# Heatilator TD46B1 question



## Rudyjr (Oct 23, 2011)

I have a good friend that has a Heatilator TD46B1 fireplace in his house. It is installed in a very large great room with a Monassen vent free log set in it. His family is complaining that they can feel virtually no heat even when the log set is on high with the damper closed. We have discussed the possibility of installing either a wood or gas insert into this fireplace. His wife has vetoed the wood option. Are there any ideas on a good gas alternative that will fit this fireplace. I have installed several wood inserts and am well versed on installing gas piping but I do not know the first thing about gas inserts. Any help would be greatly appreciated, Jim


----------



## DAKSY (Oct 23, 2011)

You'll have to determine what your actual opening will be when you remove
some or all of the guts from the Heatilator. Once you know what will fit,
then you can decide which ones the woman of the house likes.
Make sure that the surround is correctly sized to cover whatever opening 
is left after the insert is in. This may also require a firebox riser to make 
up for any excess in the opening height. 
If the damper unit in the vent system is large enough, you may be able to 
leave it in place, & slip the co-linear liners by, but it's best to remove the 
damper plate (Sawzall) so you can  jam some unfaced fiberglass insulation in there 
around & between the liners. Once you remove the refractory material from 
the Heatilator, you may find that there are gas "knock-outs" on either sidewall
for gas line access.
So, basically, you run the liners down the vent, secure the cap at the top & 
insulate the bottom. It's a good idea to ID the exhaust side cuz if you mix 
them up at final vent hookup the wife's not gonna like it.
Run the gas line into & thru the box so you can make your connections to the 
insert before you install it. I always pull enough gas line thru so that it reaches 
the front of the hearth.
You'll also want to run an electrical feed in at this time for the blower unit or the IPI.
Tapcon or Zipscrew a metal box to the floor of the Heatilator somewhere clear of the insert. 
Install an outlet & cover plate.
It's also a good idea to use a piece of the cardboard packaging to set under the unit  
to prevent damage to the hearth as you jockey it around.
Set the box in the opening & bleed the gas line while there's nothing in the way 
& you can get your nose in there to smell the fuel. 
Plug in the lead from the insert.
Light the pilot.
Set up the refractories/embers/logs. 
Install the glass, then the surround, then the front.
Make your adjustments on the pilot (if necessary)& install the T-Stat/remote. 
Once the newness of the unit burns off & the paint cures, warmth & happiness!
HTH


----------



## Rudyjr (Oct 24, 2011)

Bob, Thanks for the info.
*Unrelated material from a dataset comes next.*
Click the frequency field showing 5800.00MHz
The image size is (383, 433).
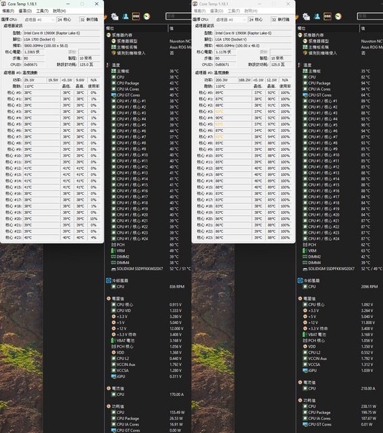[61, 46]
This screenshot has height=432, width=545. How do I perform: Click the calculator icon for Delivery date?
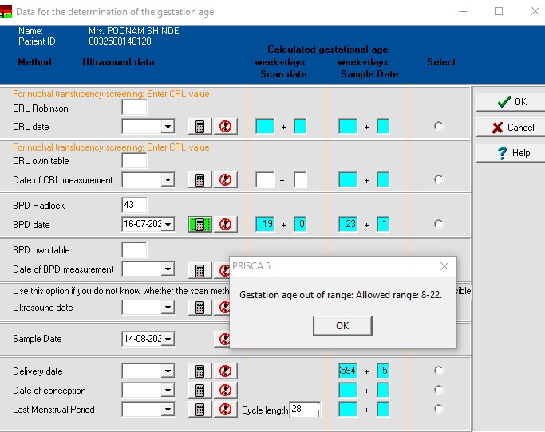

I guess my biggest question was do I install an insert into this fireplace as is? I understand the need to get the intake and exhaust past the damper, which may mean removing it. I was thinking I would leave the refactory panels in place, but I guess I could remove them for more room if that is acceptable. Are there any Heatilator dealers in this section of the forum that may know what would be a good fit in this unit? Thanks, Jim


----------